The findings, compiled by blockchain analytics firm Nansen and first reported by The New York Times, examined every wallet that has purchased $TRUMP since its launch on the Solana blockchain in January 2025. Of roughly 1.48 million wallets tracked, 988,905, about two-thirds, are sitting on losses.
The remaining third, mostly early buyers who got in during the coin’s first hours before it rocketed toward its peak, are collectively up $4.04 billion, meaning the market as a whole is nearly break-even. But the split tells a familiar memecoin story: a small cohort of early movers captured the gains, while the retail majority bought in later and higher, only to get burnt.

$TRUMP was trading at $1.69 as of Sunday, down nearly 98% from its all-time high of $75.35, reached within 48 hours of launch. Trump unveiled the token three days before his January 2025 inauguration, promoting it on Truth Social with the line “GET YOUR $TRUMP NOW!” and framing it as a celebration of his political movement.
Trump profits $1.4 billion from crypto investments in 2025 – $636 million from $TRUMP,
The president’s own financial disclosure, released by the Office of Government Ethics on June 30, shows he personally benefited from the coin’s volatility. Trump collected $636 million in royalties from $TRUMP, structured as payments to CIC Digital LLC, a Trump Organisation affiliate. That figure accounts for nearly half of the $1.4 billion he made from crypto-related ventures in 2025 alone, with the broader haul, including World Liberty Financial, reportedly totalling around $2.2 billion.
Of the one billion $TRUMP tokens ever created, roughly 80% are held by two Trump-linked entities, which are releasing the supply on a three-year unlock schedule.
World Liberty Financial, the separate crypto venture Trump co-founded with his sons, hasn’t fared much better for its retail buyers: its $WLFI token has lost more than 80% of its value. leaving 85% of tracked secondary-market wallets underwater on a combined $83 million in losses.
The losses land against a regulatory backdrop that the president has actively reshaped. Since Trump took office, the Securities and Exchange Commission has said it will not treat memecoins as securities and has dropped or paused close to 60% of its pending crypto enforcement cases, including long-running actions against major exchanges.
Trump signed the GENIUS Act into law in mid-2025, establishing the first federal framework for stablecoins, but the law is silent on memecoins or on tokens issued by elected officials, a gap critics say allowed his coin to launch without meaningful oversight.

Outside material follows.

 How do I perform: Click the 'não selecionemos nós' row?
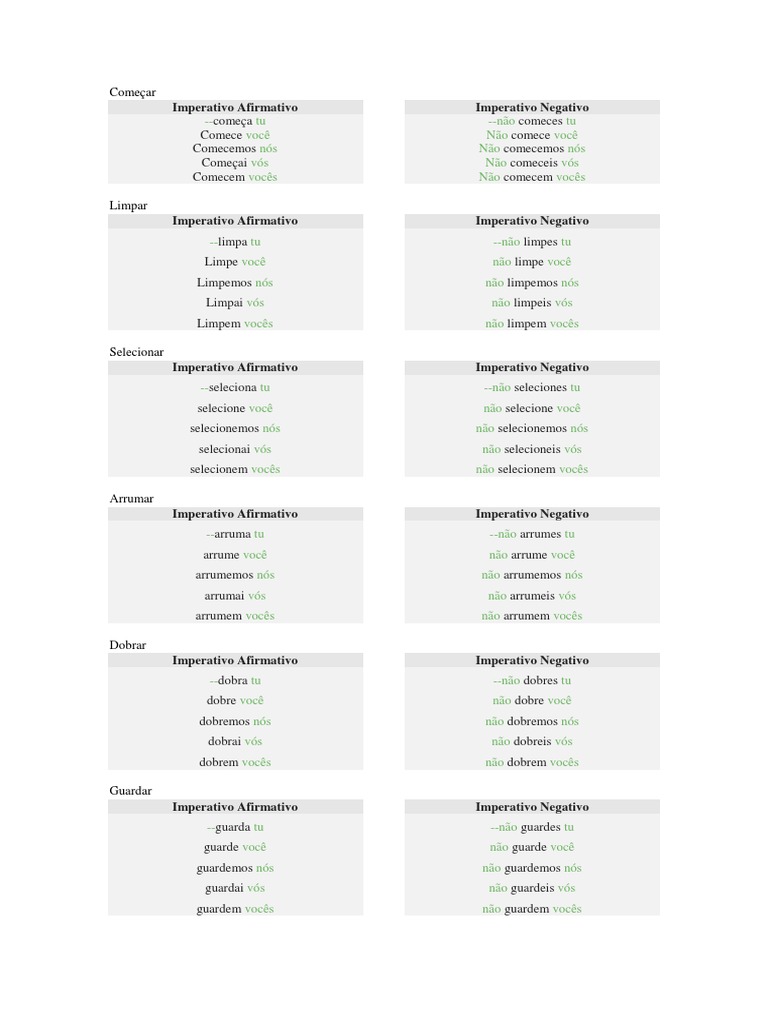coord(532,429)
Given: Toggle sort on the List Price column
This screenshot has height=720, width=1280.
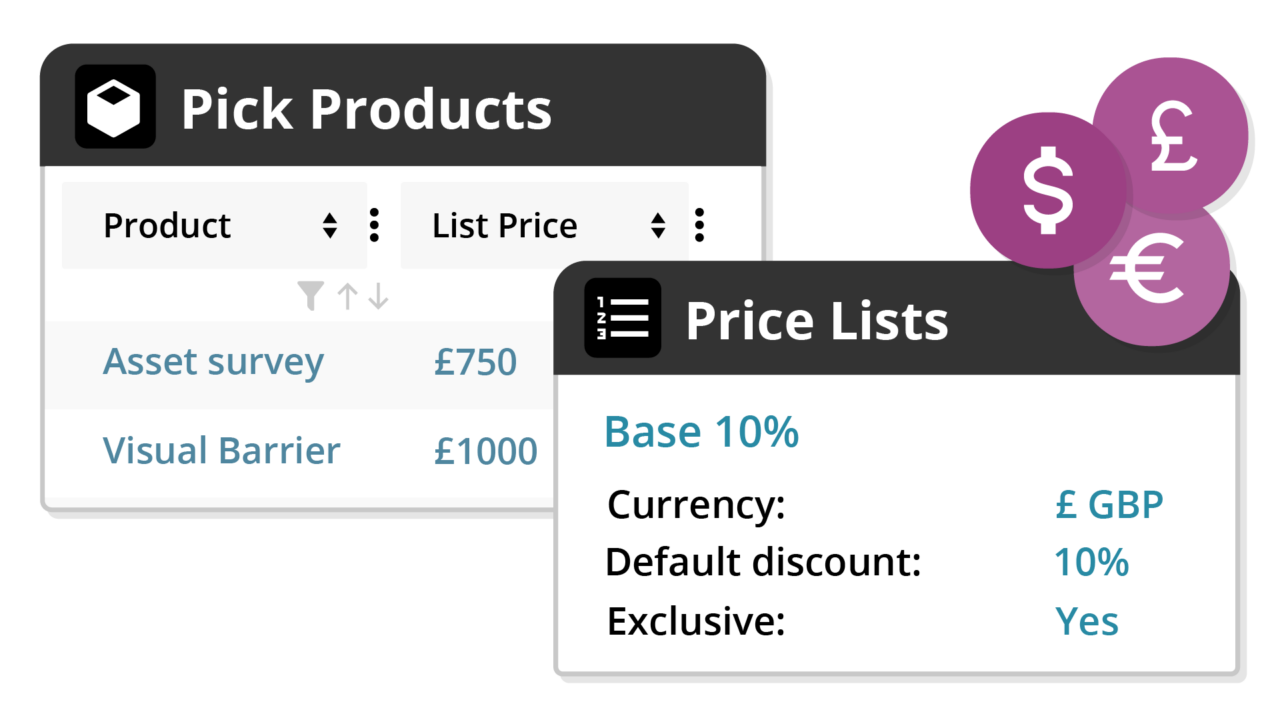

Europe’s MiCA framework, by contrast, requires consumer disclosures for any publicly sold crypto asset regardless of how it’s labelled.

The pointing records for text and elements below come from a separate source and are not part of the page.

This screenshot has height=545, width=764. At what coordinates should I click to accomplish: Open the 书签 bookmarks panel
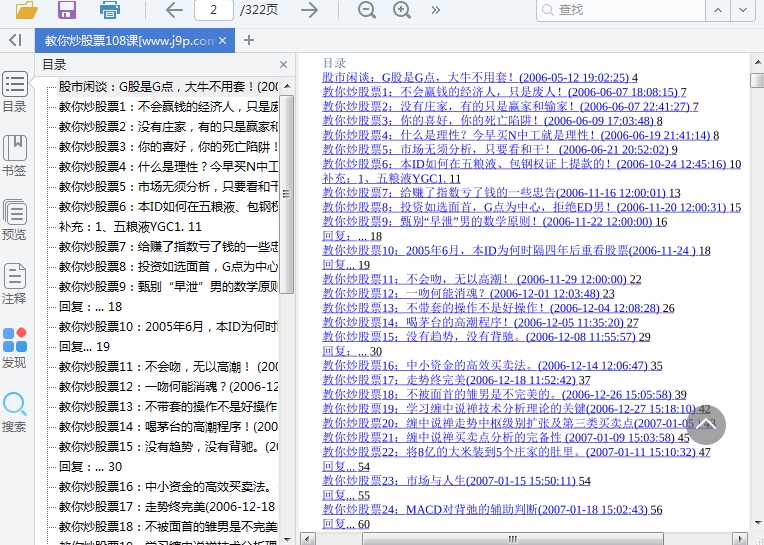tap(15, 155)
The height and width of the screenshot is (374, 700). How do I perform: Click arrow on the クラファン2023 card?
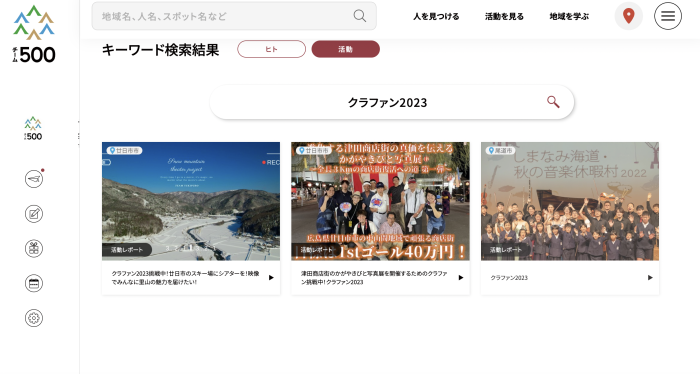click(x=650, y=278)
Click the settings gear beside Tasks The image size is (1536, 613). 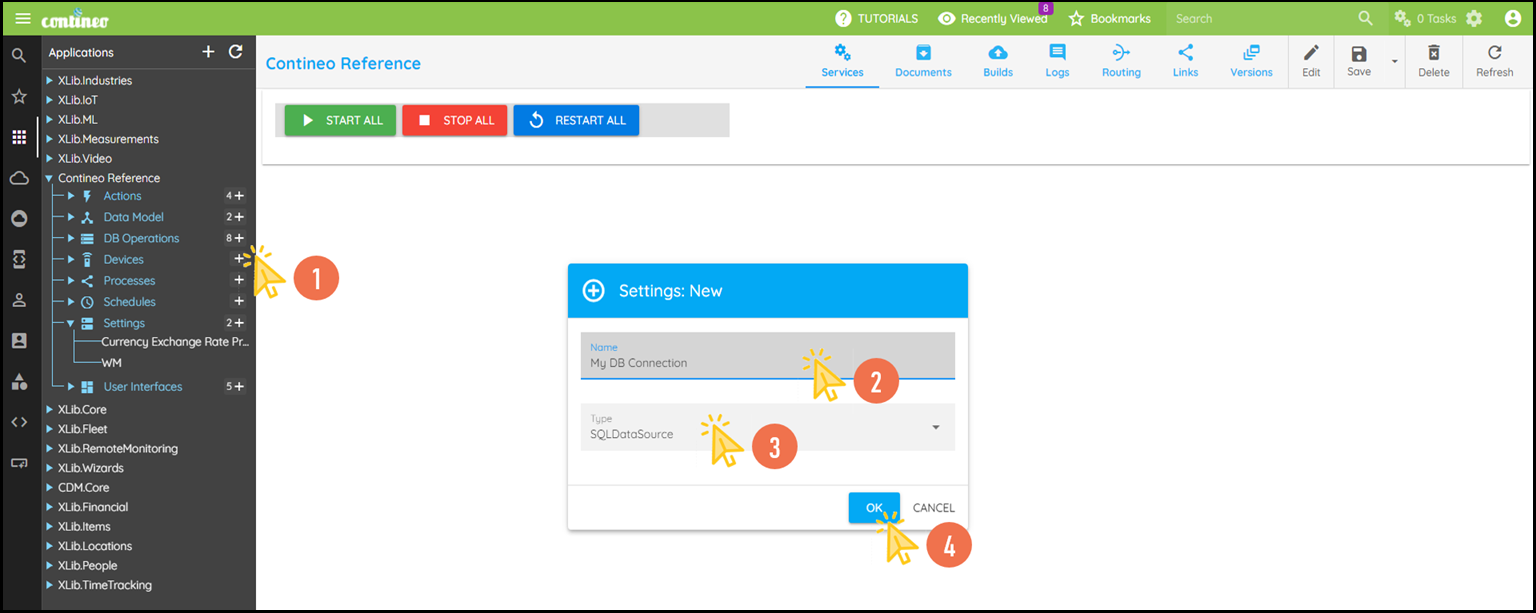coord(1474,18)
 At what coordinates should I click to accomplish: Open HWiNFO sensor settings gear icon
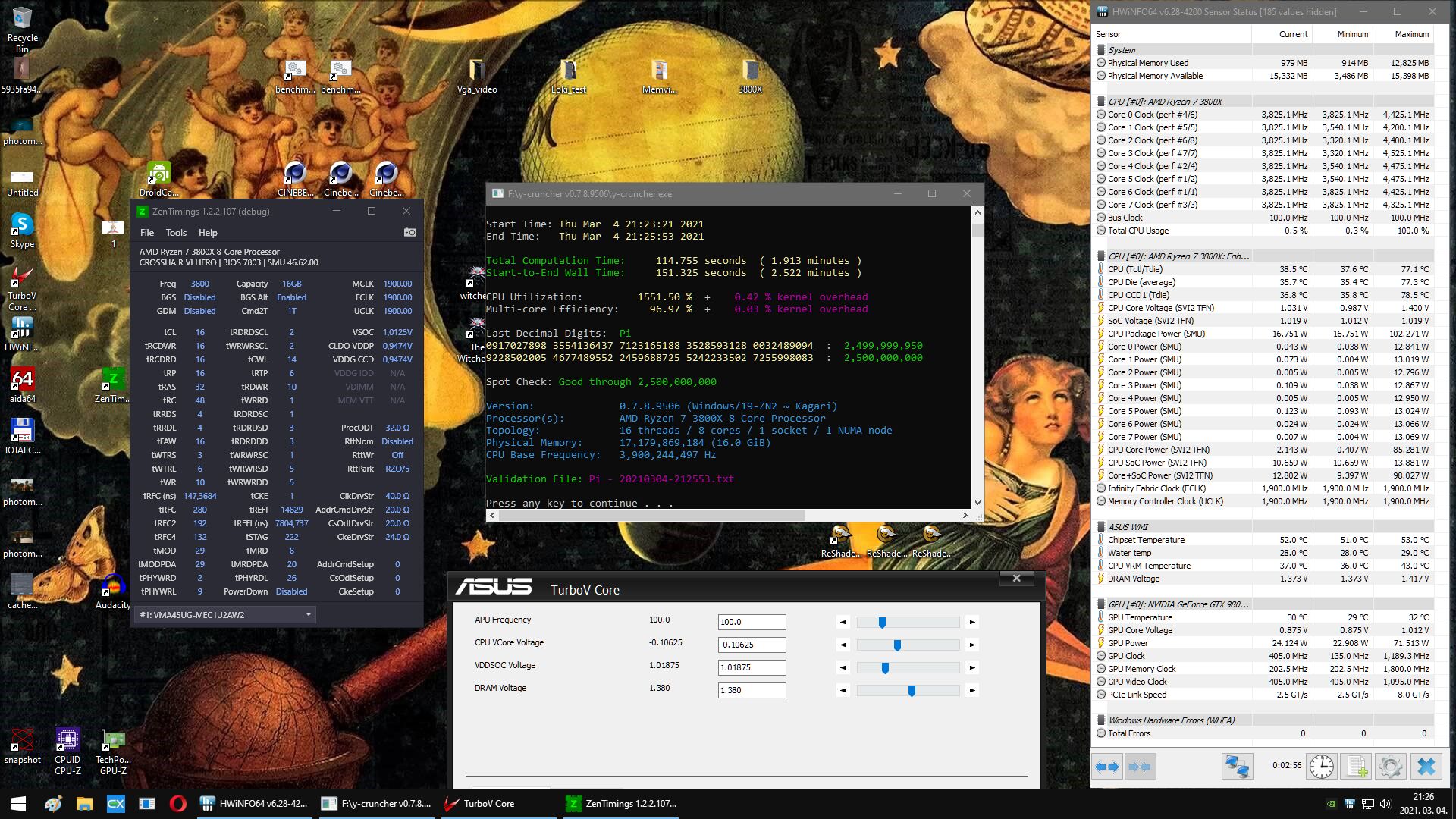click(1390, 767)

Senator Kirsten Gillibrand has proposed legislation barring elected officials and their spouses from issuing or promoting crypto tokens, having previously pushed similar language during GENIUS Act negotiations before it was stripped from the final bill. The measure faces significant challenges in a Congress that has largely embraced the industry.
The White House has rejected suggestions that the president is profiting off his supporters. “President Trump proudly made the United States the crypto capital of the world,” spokeswoman Anna Kelly told the Times, adding that “all actions by President Trump and his administration are taken in the best interest of the American people.”
For ordinary buyers, the arithmetic is harder to spin. One investor who told the Times he backed Trump in 2024 said he put roughly $500,000 into the token and has since lost about half of it. “It is kind of incredible,” he said. “It is almost a legal scam.”
The Nansen figures suggest the president’s memecoin has cost retail buyers nearly four times as much as was lost to hackers across all of decentralised finance in the first half of 2026, a comparison likely to keep $TRUMP at the centre of Washington’s crypto oversight debate through the rest of the year.